In the Middle East, cultures identified as Neolithic began appearing in the 10th millennium BC. Early development occurred in the Levant (e.g., Pre-Pottery Neolithic A and Pre-Pottery Neolithic B) and from there spread eastwards and westwards. Neolithic cultures are also attested in south eastern Anatolia and northern Mesopotamia by c. 8000 BC.

The prehistoric Beifudi site near Yixian in Hebei Province, China, contains relics of a culture contemporaneous with the Cishan and Xinglongwa cultures of about 5000-6000 BC, neolithic cultures east of the Taihang Mountains, filling in an archaeological gap between the two Northern Chinese cultures. The total excavated area is more than 1,200 square meters and the collection of Neolithic findings at the site consists of two phases.

Recent findings made by a Syrian-Polish joint excavation team run by Prof. R.F. Mazurowski, in Tell Qaramel, 25 km to the north of Aleppo put the beginning of the Neolithic 1 (PPNA) around 10,700 to 9400 BC. Previous excavations at that site brought the discovery of four circular towers dating back to between the eleventh millennium and about 9,650 BC[citation needed]. The dates of Tell Qaramel have been brought into question for appearing systematically old and for not correlating with the stratigraphic sequence.

Until the findings in Tell Qaramel are adopted within the archaeological community, sites in the Levant (Jericho, Palestine & Jbeil (Byblos), Lebanon) that go back to around 9500 to 9000 BC. is still considered the beginning of the Neolithic 1 (PPNA). The actual date is not established with certainty due to different results in carbon dating by scientists in the British Museum and Philadelphia laboratories.

An early temple area in south eastern Turkey dated to 10,000 BC may be regarded as the beginning of the Neolithic 1. This site was developed by nomadic hunter-gatherer tribes, evidenced by the lack of permanent housing in the vicinity. This temple site may be the oldest known man-made place of worship. At least seven stone circles, covering 25 acres (100,000 m2), contain limestone pillars carved with animals, insects and birds. Stone tools were used by perhaps as many as hundreds of people to create the pillars, which may have supported roofs.

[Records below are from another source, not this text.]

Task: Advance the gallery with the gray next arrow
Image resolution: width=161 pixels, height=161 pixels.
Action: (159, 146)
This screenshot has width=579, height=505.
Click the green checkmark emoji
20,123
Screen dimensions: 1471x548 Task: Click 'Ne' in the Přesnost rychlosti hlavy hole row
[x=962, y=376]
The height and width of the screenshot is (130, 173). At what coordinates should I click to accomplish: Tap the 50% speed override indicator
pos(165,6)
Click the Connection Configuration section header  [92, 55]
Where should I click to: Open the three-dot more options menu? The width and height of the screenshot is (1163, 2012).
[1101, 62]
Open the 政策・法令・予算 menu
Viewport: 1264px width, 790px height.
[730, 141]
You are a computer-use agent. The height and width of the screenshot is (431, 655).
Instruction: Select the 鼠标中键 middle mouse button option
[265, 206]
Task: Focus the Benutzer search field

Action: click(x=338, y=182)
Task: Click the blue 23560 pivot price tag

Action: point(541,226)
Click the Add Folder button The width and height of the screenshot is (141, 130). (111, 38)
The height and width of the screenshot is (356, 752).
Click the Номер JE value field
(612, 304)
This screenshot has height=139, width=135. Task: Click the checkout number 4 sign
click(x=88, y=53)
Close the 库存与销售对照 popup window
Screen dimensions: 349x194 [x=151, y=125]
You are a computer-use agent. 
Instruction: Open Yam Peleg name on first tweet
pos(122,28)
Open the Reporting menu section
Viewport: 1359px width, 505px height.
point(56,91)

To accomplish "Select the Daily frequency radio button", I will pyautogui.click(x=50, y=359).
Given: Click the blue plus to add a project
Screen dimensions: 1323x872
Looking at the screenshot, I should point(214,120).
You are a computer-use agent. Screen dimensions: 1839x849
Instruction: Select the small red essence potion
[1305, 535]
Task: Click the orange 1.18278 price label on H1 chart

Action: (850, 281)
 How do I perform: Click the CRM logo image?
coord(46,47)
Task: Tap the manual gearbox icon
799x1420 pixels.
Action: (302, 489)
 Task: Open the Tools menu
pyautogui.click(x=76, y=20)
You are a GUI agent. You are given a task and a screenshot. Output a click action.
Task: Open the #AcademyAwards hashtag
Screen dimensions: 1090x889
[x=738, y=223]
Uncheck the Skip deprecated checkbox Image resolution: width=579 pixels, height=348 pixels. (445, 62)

The major advance of Neolithic 1 was true farming. In the proto-Neolithic Natufian cultures, wild cereals were harvested and perhaps early seed selection and re-seeding occurred. The grain was ground into flour. Emmer wheat was domesticated, and animals were herded and domesticated (animal husbandry and selective breeding).

In the 21st century, remains of figs were discovered in a house in Jericho dated to 9400 BC. The figs are of a mutant variety that cannot be pollinated by insects, and therefore the trees can only reproduce from cuttings. This evidence suggests that figs were the first cultivated crop and mark the invention of the technology of farming. This occurred centuries before the first cultivation of grains.

Settlements became more permanent with circular houses, much like those of the Natufians, with single rooms. However, these houses were for the first time made of mud brick. The settlement had a surrounding stone wall and perhaps a stone tower (as in Jericho). The wall served as protection from nearby groups, as protection from floods, or to keep animals penned. There are also some enclosures that suggest grain and meat storage.

The Neolithic 2 (PPNB) began around 8500 BC in the Levant (Jericho, Palestine). As with the PPNA dates there are two versions from the same laboratories noted above. But this terminological structure is not convenient for southeast Anatolia and settlements of the middle Anatolia basin. This era was before the Mesolithic era.

Settlements have rectangular mud brick houses where the family lived together in single or multiple rooms. Burial findings suggest an ancestor cult where people preserved skulls of the dead, which were plastered with mud to make facial features. The rest of the corpse may have been left outside the settlement to decay until only the bones were left, then the bones were buried inside the settlement underneath the floor or between houses.

The Neolithic 3 (PN) began around 6500 BC in the Fertile Crescent. By then distinctive cultures emerged, with pottery like the Halafian (Turkey, Syria, Northern Mesopotamia) and Ubaid (Southern Mesopotamia).

The Chalcolithic period began about 4500 BC, then the Bronze Age began about 3500 BC, replacing the Neolithic cultures.